THE HOAXTERS-1952-In this post-WW2 cold war propaganda short film Adolf Hitler, Tojo and Mussolini are compared to snake oil salesmen. It uses footage of war torn Germany, Italy and Japan and blames everything on Karl Marx the “fourth pitchman of the apocalypse” and says communism is the new snake oil. Stalin (a WW2 ally) is shown watching troops march in Red Square. FDR, Truman, Adlai Stevenson and Dwight David Eisenhower all agree that Communism is the new Nazism. Howard Keel, George Murphy, Walter Pigeon, Robert Taylor, Barry Sullivan and James Whitmore are credited as narrators and Sid Tomack appears as a salesman. No director is credited for this MGM production but the screenwriter Herman Hoffman later directed TV shows and soap operas so it might be him.



DECEMBER 7TH-1943-This film commissioned by the US Navy was directed by John Ford and Greg Toland. Uncle Sam (Walter Huston) explains what's going on in Hawaii (before Pearl Harbor). It kind of ignores how the US came to the islands but talks about all the Japanese who worked and settled there (many of them American citizens).
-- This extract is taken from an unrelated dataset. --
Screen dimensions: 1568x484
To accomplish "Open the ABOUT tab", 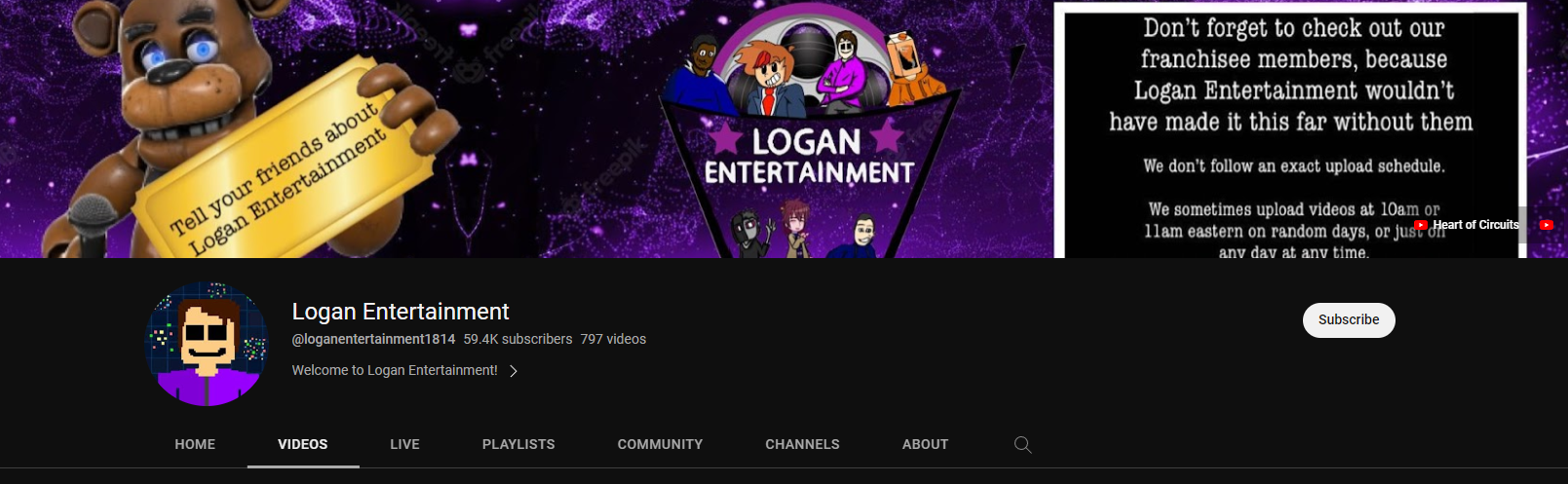I will 925,444.
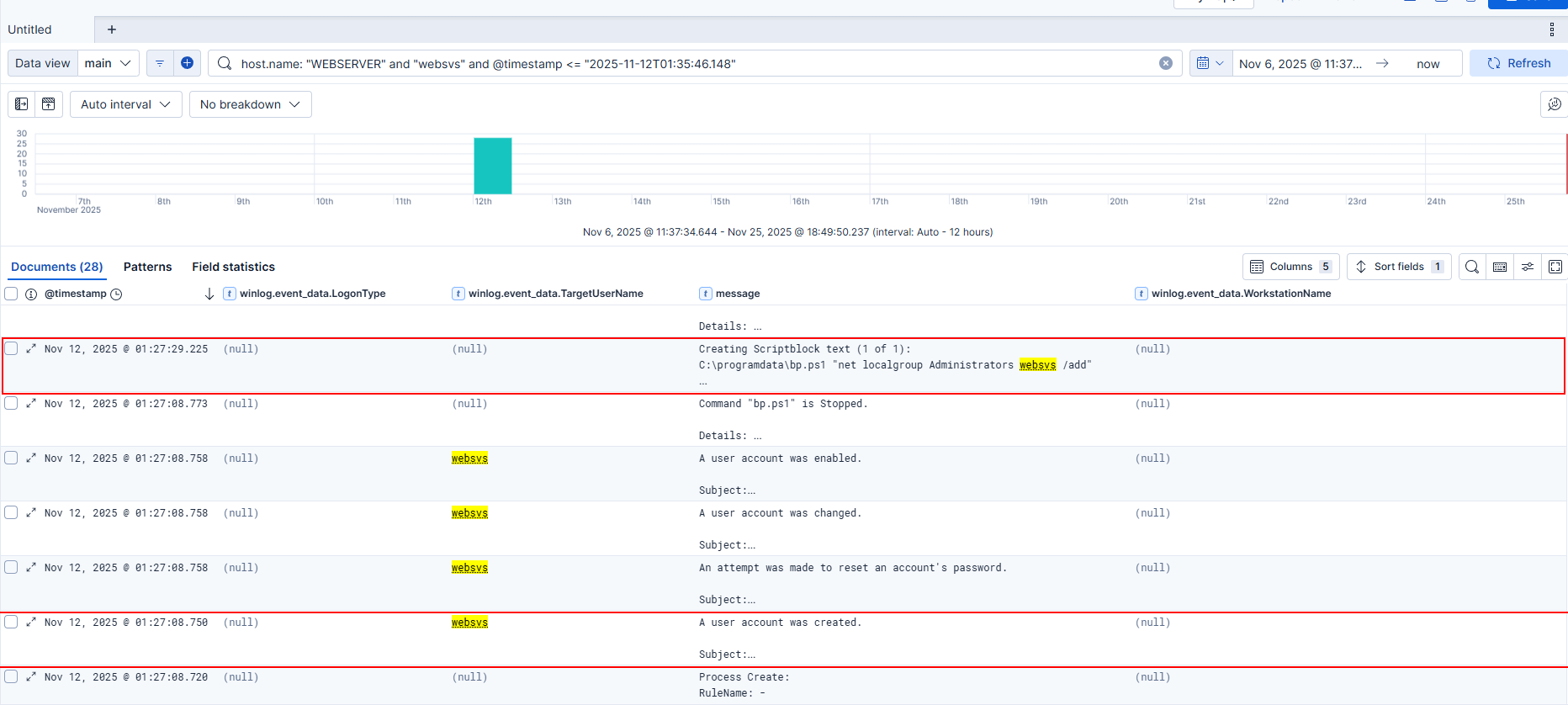Click the blue add filter plus icon
Viewport: 1568px width, 705px height.
[187, 63]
It tries to say that most of the Japanese who live there were loyal to America except those that were part of the Shinto religion (actor Philip Ahn, of Korean descent plays a Shinto priest). Yet then it implies that most of the Japanese were spies who helped bring about the bombings and collaborated with The Nazis. After Sam has a debate with Mr. C (Harry Davenport) he falls asleep. Everyone then goes about their business on that fateful Sunday morning. Many actual and detailed and tragic scenes are shown. It then goes on to show how the attacks negatively affected the Japanese-Hawaiians. Dana Andrews appears as the spirit of a dead sailor while Ralph Byrd and Robert Lowery have un-billed roles as does the narrator Irving Pichel.

 It won a 1943 Academy Award for best documentary short subject.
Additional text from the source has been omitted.